Instruções do exercício:
Copie todos os registros abaixo, linha por linha, sem nenhuma alteração.

Registros de posição de itens

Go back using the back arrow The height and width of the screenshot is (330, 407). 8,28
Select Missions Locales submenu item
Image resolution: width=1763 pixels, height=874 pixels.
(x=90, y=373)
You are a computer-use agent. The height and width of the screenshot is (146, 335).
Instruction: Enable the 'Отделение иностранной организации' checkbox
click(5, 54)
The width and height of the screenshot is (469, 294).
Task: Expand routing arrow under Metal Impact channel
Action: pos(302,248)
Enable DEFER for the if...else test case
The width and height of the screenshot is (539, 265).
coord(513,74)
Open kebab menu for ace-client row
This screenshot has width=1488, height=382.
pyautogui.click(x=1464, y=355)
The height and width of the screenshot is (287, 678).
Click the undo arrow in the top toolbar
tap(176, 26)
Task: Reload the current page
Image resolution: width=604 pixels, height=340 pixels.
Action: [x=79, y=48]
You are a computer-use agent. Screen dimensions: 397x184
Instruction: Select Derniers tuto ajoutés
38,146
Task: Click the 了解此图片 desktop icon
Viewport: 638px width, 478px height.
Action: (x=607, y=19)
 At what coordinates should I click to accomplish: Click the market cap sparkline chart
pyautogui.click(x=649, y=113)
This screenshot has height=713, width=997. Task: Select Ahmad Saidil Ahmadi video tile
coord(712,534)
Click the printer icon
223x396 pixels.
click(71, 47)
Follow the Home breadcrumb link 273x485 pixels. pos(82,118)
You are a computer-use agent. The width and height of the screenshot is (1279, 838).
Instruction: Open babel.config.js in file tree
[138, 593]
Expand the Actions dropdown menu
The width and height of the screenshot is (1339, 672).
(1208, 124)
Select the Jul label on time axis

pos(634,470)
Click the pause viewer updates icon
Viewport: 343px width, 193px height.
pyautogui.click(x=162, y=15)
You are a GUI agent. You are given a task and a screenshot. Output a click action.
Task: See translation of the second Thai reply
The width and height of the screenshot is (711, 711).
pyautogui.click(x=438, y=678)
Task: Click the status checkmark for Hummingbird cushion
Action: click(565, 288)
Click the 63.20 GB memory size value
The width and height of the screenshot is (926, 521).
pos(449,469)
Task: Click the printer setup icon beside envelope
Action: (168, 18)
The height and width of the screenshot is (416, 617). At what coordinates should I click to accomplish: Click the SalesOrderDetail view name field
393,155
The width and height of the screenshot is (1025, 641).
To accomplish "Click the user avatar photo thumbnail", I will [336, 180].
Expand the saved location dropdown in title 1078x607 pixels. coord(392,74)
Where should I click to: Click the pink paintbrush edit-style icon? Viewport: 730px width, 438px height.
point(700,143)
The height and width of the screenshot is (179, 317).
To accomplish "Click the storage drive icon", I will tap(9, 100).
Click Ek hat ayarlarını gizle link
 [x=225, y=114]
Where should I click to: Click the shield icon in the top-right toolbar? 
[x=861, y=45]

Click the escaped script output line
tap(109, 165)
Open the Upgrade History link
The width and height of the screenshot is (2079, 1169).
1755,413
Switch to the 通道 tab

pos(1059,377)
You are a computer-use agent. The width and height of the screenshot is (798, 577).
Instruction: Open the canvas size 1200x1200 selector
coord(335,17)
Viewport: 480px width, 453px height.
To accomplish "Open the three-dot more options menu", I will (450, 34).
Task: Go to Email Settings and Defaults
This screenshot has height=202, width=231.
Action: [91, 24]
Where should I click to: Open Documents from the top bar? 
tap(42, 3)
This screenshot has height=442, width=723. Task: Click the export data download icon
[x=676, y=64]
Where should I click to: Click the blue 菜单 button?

Resposta da tarefa:
Go back using the back arrow The height and width of the screenshot is (330, 407). 8,28
Select Missions Locales submenu item
Image resolution: width=1763 pixels, height=874 pixels.
(x=90, y=373)
You are a computer-use agent. The height and width of the screenshot is (146, 335).
Instruction: Enable the 'Отделение иностранной организации' checkbox
click(5, 54)
The width and height of the screenshot is (469, 294).
Task: Expand routing arrow under Metal Impact channel
Action: pos(302,248)
Enable DEFER for the if...else test case
The width and height of the screenshot is (539, 265).
coord(513,74)
Open kebab menu for ace-client row
This screenshot has width=1488, height=382.
pyautogui.click(x=1464, y=355)
The height and width of the screenshot is (287, 678).
Click the undo arrow in the top toolbar
tap(176, 26)
Task: Reload the current page
Image resolution: width=604 pixels, height=340 pixels.
Action: [x=79, y=48]
You are a computer-use agent. Screen dimensions: 397x184
Instruction: Select Derniers tuto ajoutés
38,146
Task: Click the 了解此图片 desktop icon
Viewport: 638px width, 478px height.
Action: (x=607, y=19)
 At what coordinates should I click to accomplish: Click the market cap sparkline chart
pyautogui.click(x=649, y=113)
This screenshot has height=713, width=997. Task: Select Ahmad Saidil Ahmadi video tile
coord(712,534)
Click the printer icon
223x396 pixels.
click(71, 47)
Follow the Home breadcrumb link 273x485 pixels. pos(82,118)
You are a computer-use agent. The width and height of the screenshot is (1279, 838).
Instruction: Open babel.config.js in file tree
[138, 593]
Expand the Actions dropdown menu
The width and height of the screenshot is (1339, 672).
(1208, 124)
Select the Jul label on time axis

pos(634,470)
Click the pause viewer updates icon
Viewport: 343px width, 193px height.
pyautogui.click(x=162, y=15)
You are a GUI agent. You are given a task and a screenshot. Output a click action.
Task: See translation of the second Thai reply
The width and height of the screenshot is (711, 711).
pyautogui.click(x=438, y=678)
Task: Click the status checkmark for Hummingbird cushion
Action: click(565, 288)
Click the 63.20 GB memory size value
The width and height of the screenshot is (926, 521).
pos(449,469)
Task: Click the printer setup icon beside envelope
Action: (168, 18)
The height and width of the screenshot is (416, 617). At what coordinates should I click to accomplish: Click the SalesOrderDetail view name field
393,155
The width and height of the screenshot is (1025, 641).
To accomplish "Click the user avatar photo thumbnail", I will [336, 180].
Expand the saved location dropdown in title 1078x607 pixels. coord(392,74)
Where should I click to: Click the pink paintbrush edit-style icon? Viewport: 730px width, 438px height.
point(700,143)
The height and width of the screenshot is (179, 317).
To accomplish "Click the storage drive icon", I will tap(9, 100).
Click Ek hat ayarlarını gizle link
 [x=225, y=114]
Where should I click to: Click the shield icon in the top-right toolbar? 
[x=861, y=45]

Click the escaped script output line
tap(109, 165)
Open the Upgrade History link
The width and height of the screenshot is (2079, 1169).
1755,413
Switch to the 通道 tab

pos(1059,377)
You are a computer-use agent. The width and height of the screenshot is (798, 577).
Instruction: Open the canvas size 1200x1200 selector
coord(335,17)
Viewport: 480px width, 453px height.
To accomplish "Open the three-dot more options menu", I will (450, 34).
Task: Go to Email Settings and Defaults
This screenshot has height=202, width=231.
Action: [91, 24]
Where should I click to: Open Documents from the top bar? 
tap(42, 3)
This screenshot has height=442, width=723. Task: Click the export data download icon
[x=676, y=64]
Where should I click to: Click the blue 菜单 button?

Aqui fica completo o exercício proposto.